After 22 days without a Legislature, the United States once again has a Congress capable of functioning. The Republican Party has managed to overcome its fragmentation and agree on the appointment for the presidency of the House of Representatives of Mike Johnson, a tough Trumpist, but without the verbal aggressiveness of the former president or another of the candidates for the position, Jim Jordan. , who was resoundingly defeated last week after failing to win the votes of his party colleagues.

With his rise to office, Johnson - who believes that the Universe is 6,000 years old, God created it in 6 days, and opposes aid to Ukraine, gay marriage and abortion - becomes the second person in the line of succession. of the president of the United States, after the vice president, Kamala Harris.

Unlike most of the protagonists in this crisis - Jordan himself, the ousted President Kevin McCarthy, and other candidates, such as Steve Scalise - Johnson is not a personality of national projection. He has been in the House for seven years, which is a relatively short time, and he has never played a prominent role. Perhaps that is the reason why the totally fragmented Republican Party has unanimously supported him: Johnson has never insulted anyone. In addition, he has the most important endorsement of the Republican: the support of Donald Trump.

On Tuesday, a message from the former president on his social network Truth Social was enough to sink, without any vote, the candidacy of centrist Tom Emmer. Trump called Emmer, among other things, a "globalist", although it would have been enough for him to have said that he did not support him for the candidacy to be liquidated. Such is the power of the former president among Republicans.

Johnson is different. He not only voted against the ratification of the results of the 2020 presidential election, which Donald Trump lost, but he was also the mastermind of a painful lawsuit by the state of Texas to suspend the counting of votes... in Pennsylvania. The Justice Department refused to accept the case, which in a federal state like the United States raised enormous constitutional doubts.
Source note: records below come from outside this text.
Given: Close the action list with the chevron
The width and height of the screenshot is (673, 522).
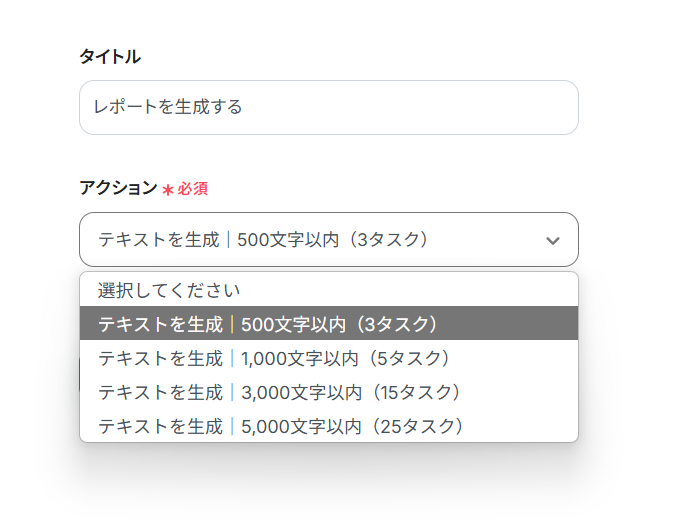Looking at the screenshot, I should pyautogui.click(x=552, y=240).
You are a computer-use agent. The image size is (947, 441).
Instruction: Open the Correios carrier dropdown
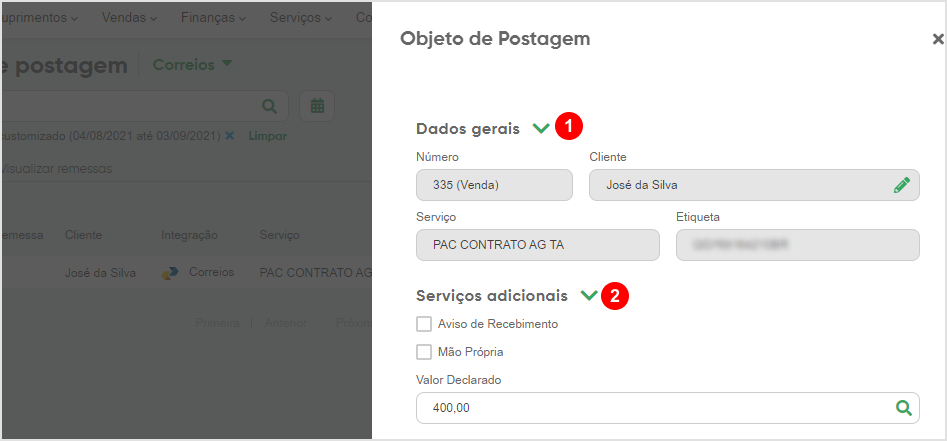point(193,65)
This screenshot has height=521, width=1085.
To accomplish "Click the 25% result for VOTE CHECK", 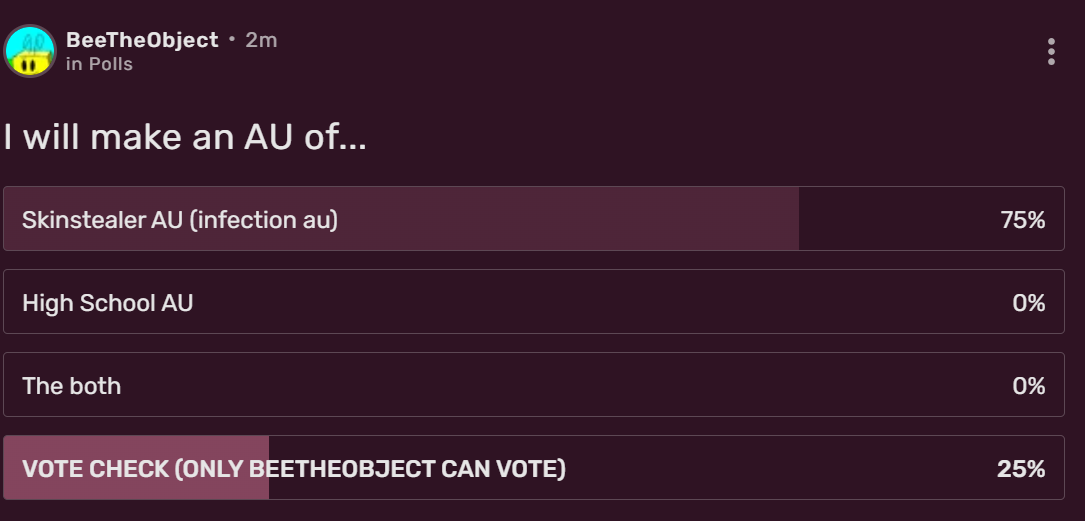I will point(1021,468).

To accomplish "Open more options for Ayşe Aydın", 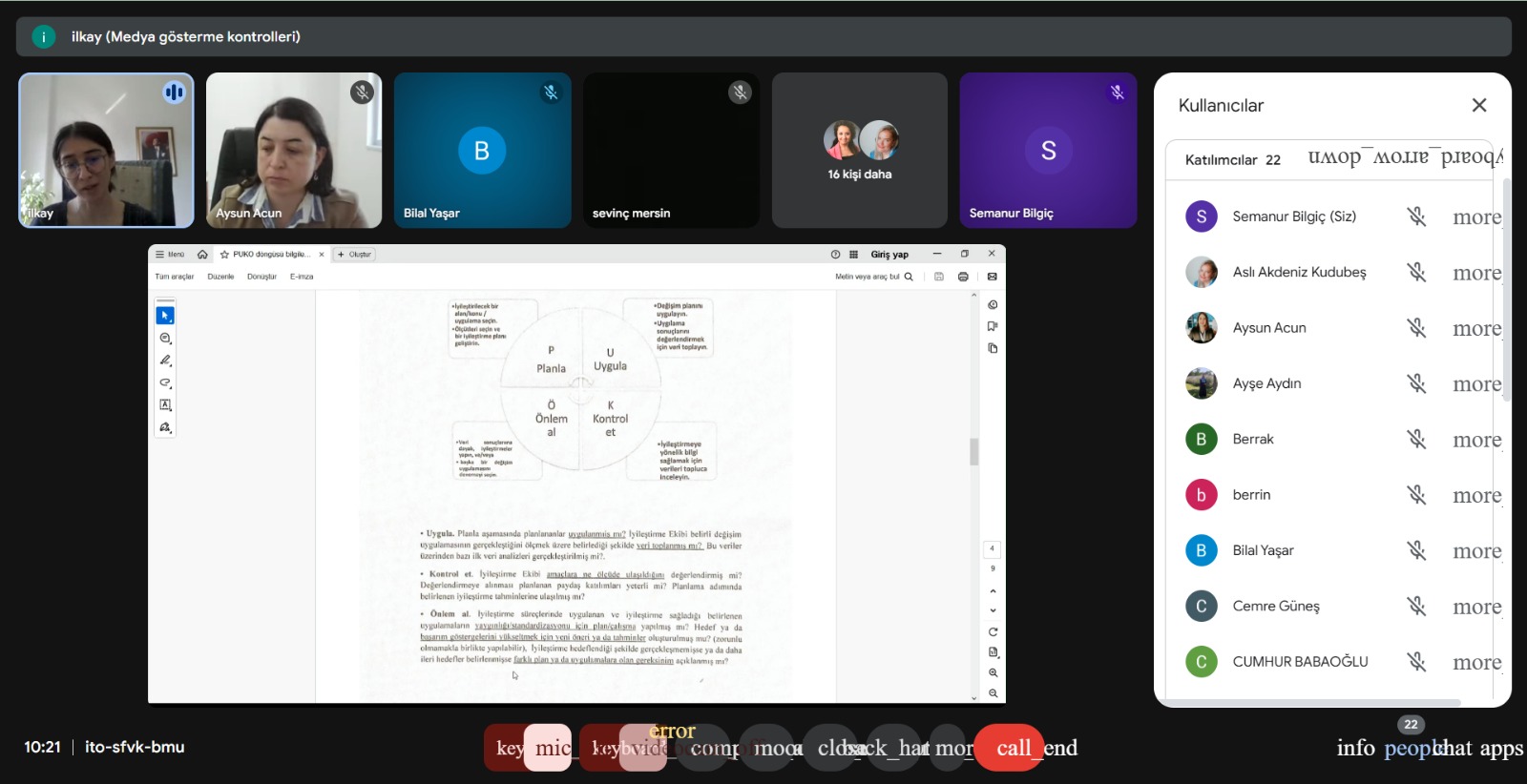I will click(1475, 384).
Now, Johnson, an evangelical Christian who represents rural Louisiana, assumes leadership of the House of Representatives at a critical time for the United States and the world. In just over three weeks, the US Public Administration runs out of resources to continue operating, which would imply its progressive closure. Added to this is the urgent aid package of 106.6 billion dollars (100.6 billion euros) that Joe Biden has requested for Ukraine, Israel and the countries of the Pacific Rim. Johnson supports Israel - like virtually all members of the United States Congress - but opposes giving more aid to Ukraine, even though he voted in favor of it in 2022. In two votes held in September and October, Johnson said not to help Kiev.
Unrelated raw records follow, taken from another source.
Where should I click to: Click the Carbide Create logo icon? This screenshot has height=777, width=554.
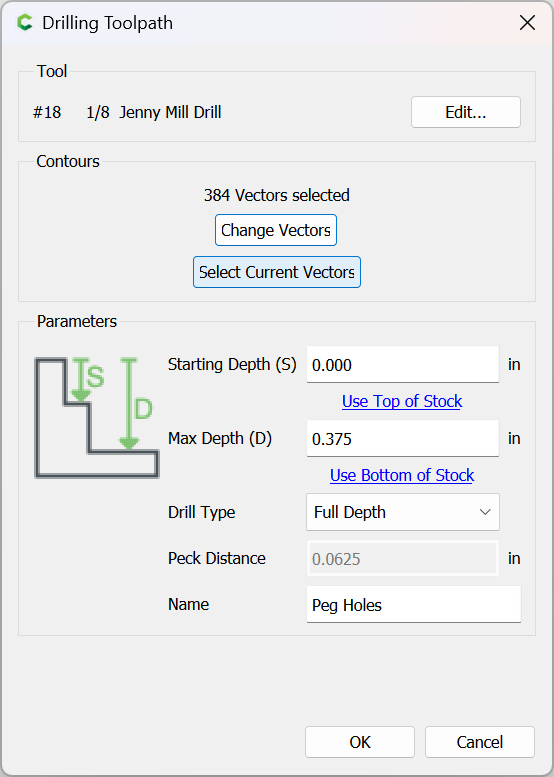pyautogui.click(x=25, y=23)
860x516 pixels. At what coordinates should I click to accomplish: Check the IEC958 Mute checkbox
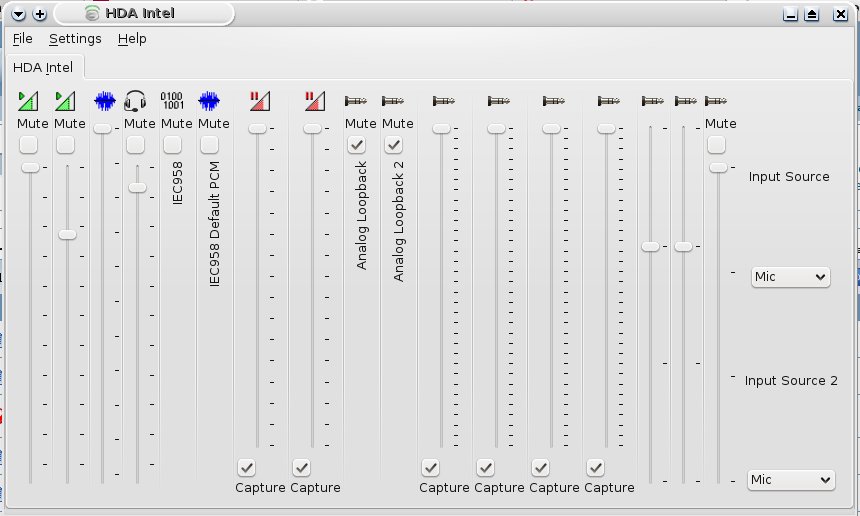[x=172, y=145]
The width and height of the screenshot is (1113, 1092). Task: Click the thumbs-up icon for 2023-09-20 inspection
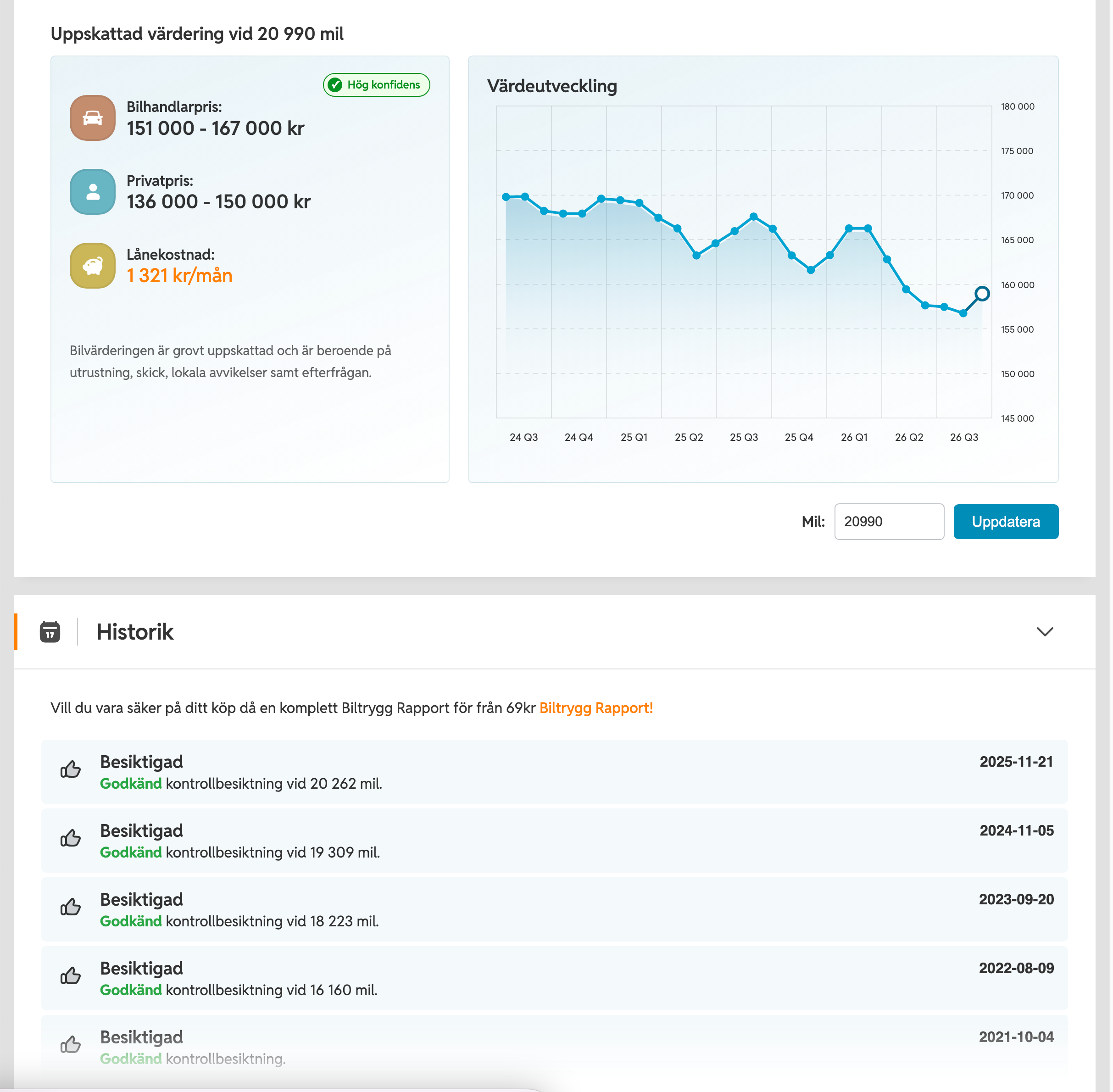71,907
Johnson, 51, belongs to the most conservative wing of the Republican Party, what the weekly The Economist baptized two decades ago as "paleoconservatives." Although, in reality his relationship with Paleontology (the science that studies life forms prior to the appearance of human beings on Earth) is not good. The new president of the House of Representatives regularly collaborates with the Genesis Answers organization, which has built the Creation Museum, a huge museum of History and Natural History in the state of Kentucky in which it explains the Universe according to the literal interpretation of the Bible. That means, for example, that the Earth is about 6,000 years old, that God created the Universe in six days, and that Noah saved all the animals from extinction by putting them in his ark. Other beliefs of Genesis Answers are that dinosaurs are not completely extinct (although many disappeared due to the action of the knights of the Middle Ages), since Noah saved them from the Flood by putting the adult specimens in the ark, but to reptile eggs, as the organization's founder and president, Ken Ham, explained to the author of these lines in October 2005. Johnson has also defended the establishment of tax exemptions for the Meeting on the Ark, a creationist theme park.
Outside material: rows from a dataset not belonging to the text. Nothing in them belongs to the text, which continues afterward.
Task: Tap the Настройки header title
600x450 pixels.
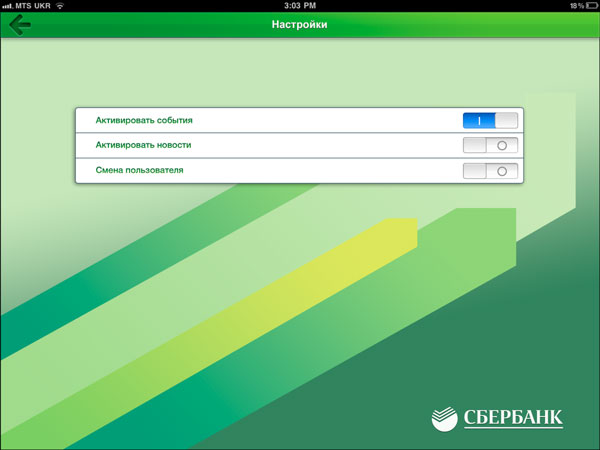Action: pos(299,23)
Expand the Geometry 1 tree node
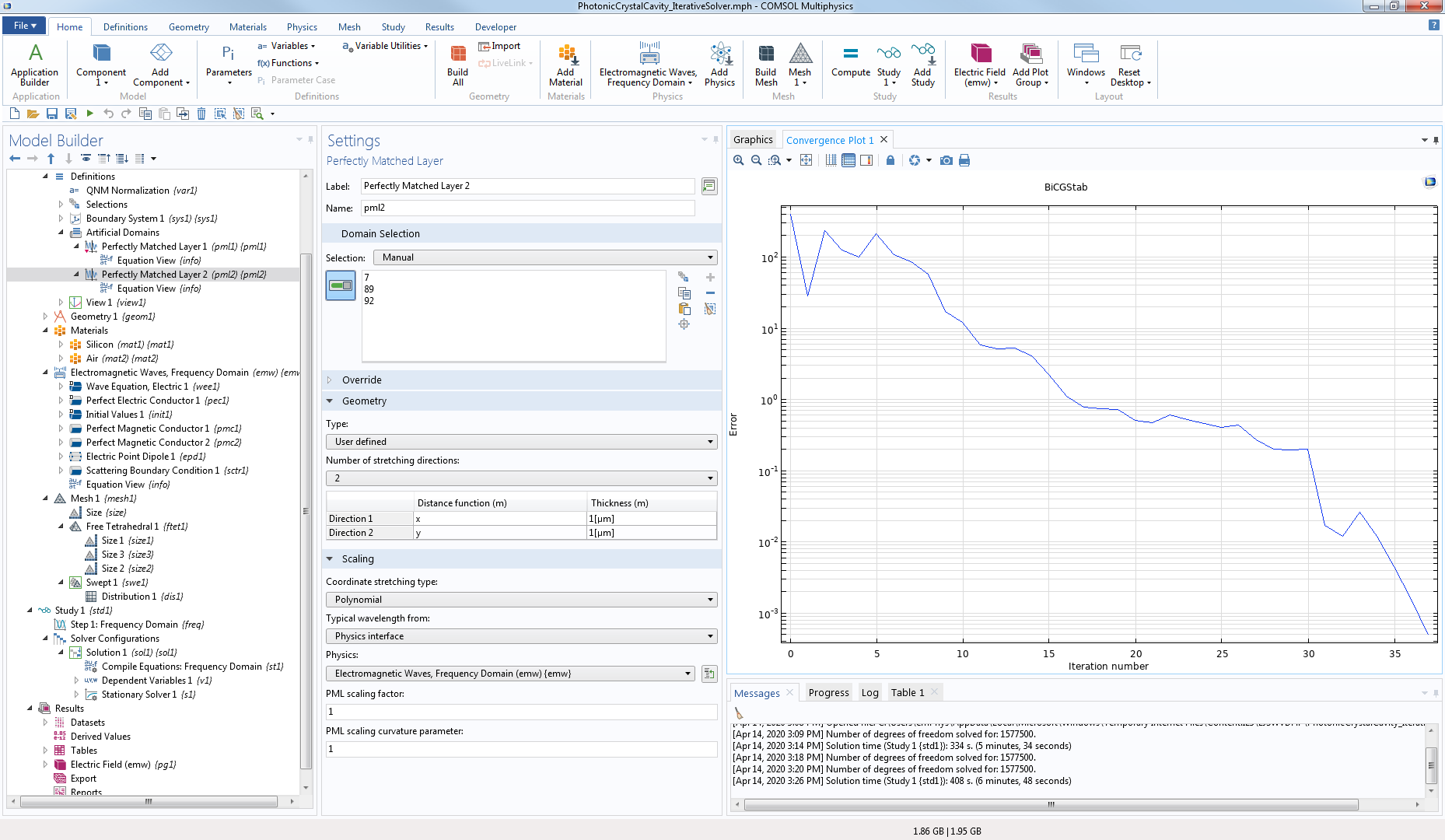1445x840 pixels. pos(45,317)
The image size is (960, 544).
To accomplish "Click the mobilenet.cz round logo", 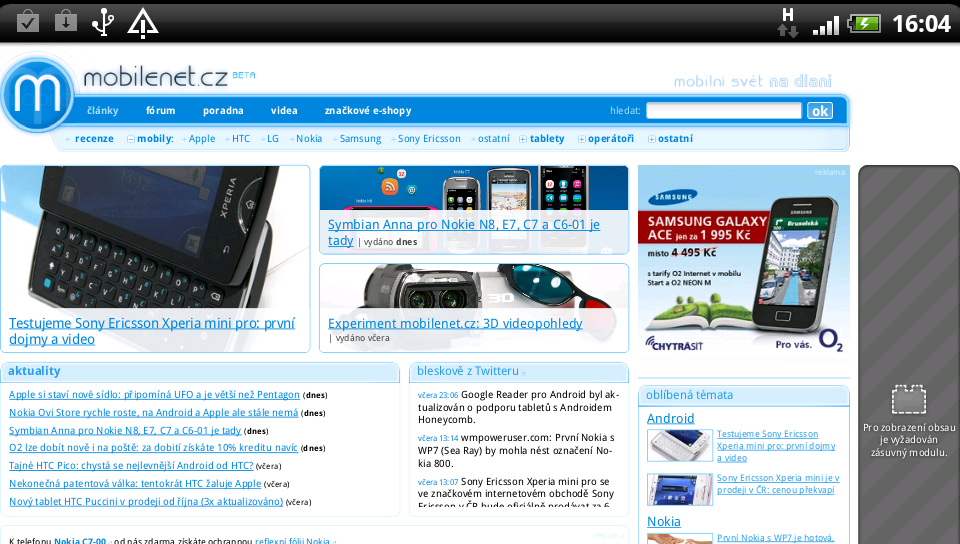I will tap(38, 95).
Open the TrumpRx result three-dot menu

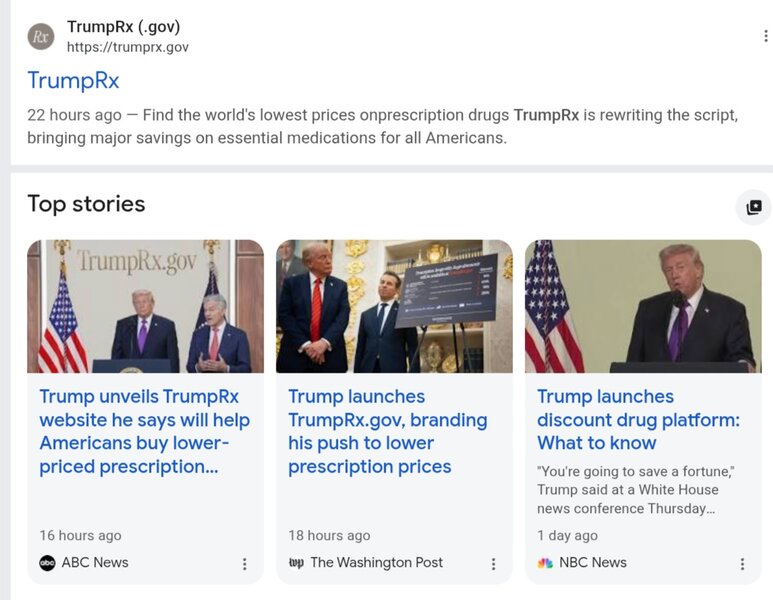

Leaving aside the origin of the Universe, Johnson has very specific ideas about earthly issues. He opposes same-sex marriage, and is a prominent supporter of so-called conversion therapy, which maintains that medicine can cure homosexuality. Likewise, he rejects abortion, and among his objectives is the establishment of a law that prohibits this practice throughout the United States. Since last year, abortion, once legal nationwide, has been banned in more than a dozen states, and significantly limited in several more.